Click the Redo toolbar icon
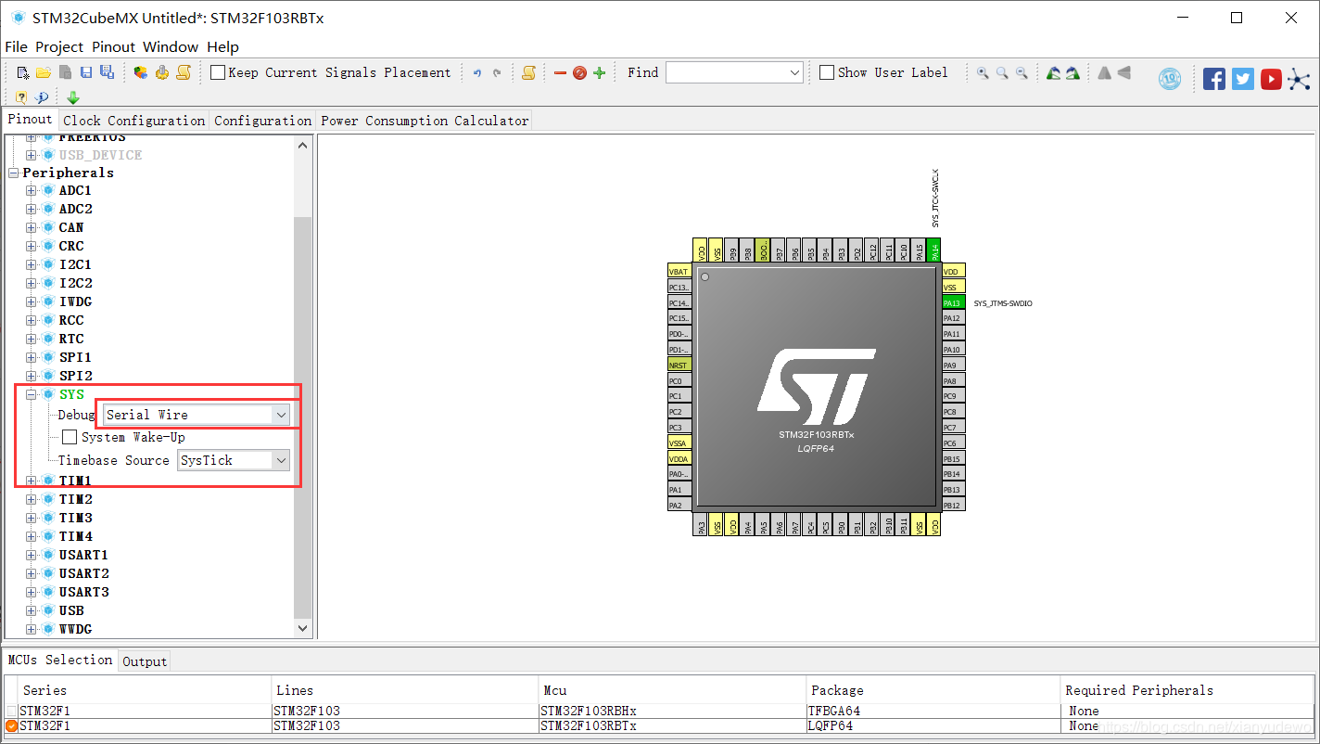This screenshot has height=744, width=1320. (496, 71)
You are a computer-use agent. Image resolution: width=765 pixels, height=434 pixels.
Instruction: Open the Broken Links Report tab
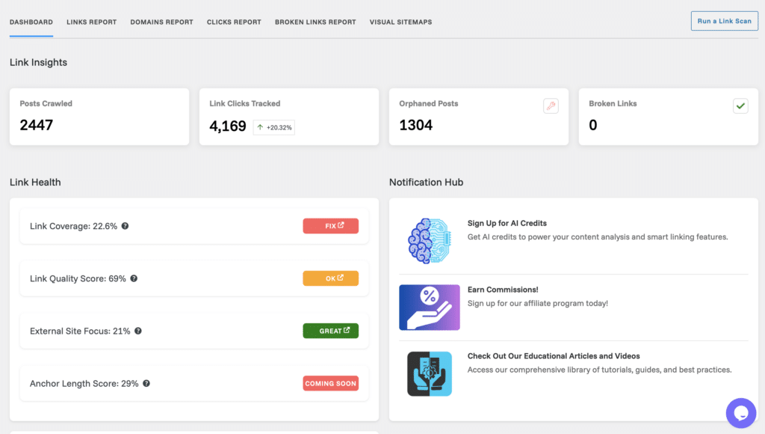coord(315,22)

▸ WHAT TO WORK ON
The answer should hold every entry exactly as given and no pictures at all.

▸ FINISHED EXERCISE
Click the Redo toolbar icon
This screenshot has height=744, width=1320. (496, 71)
You are a computer-use agent. Image resolution: width=765 pixels, height=434 pixels.
Instruction: Open the Broken Links Report tab
coord(315,22)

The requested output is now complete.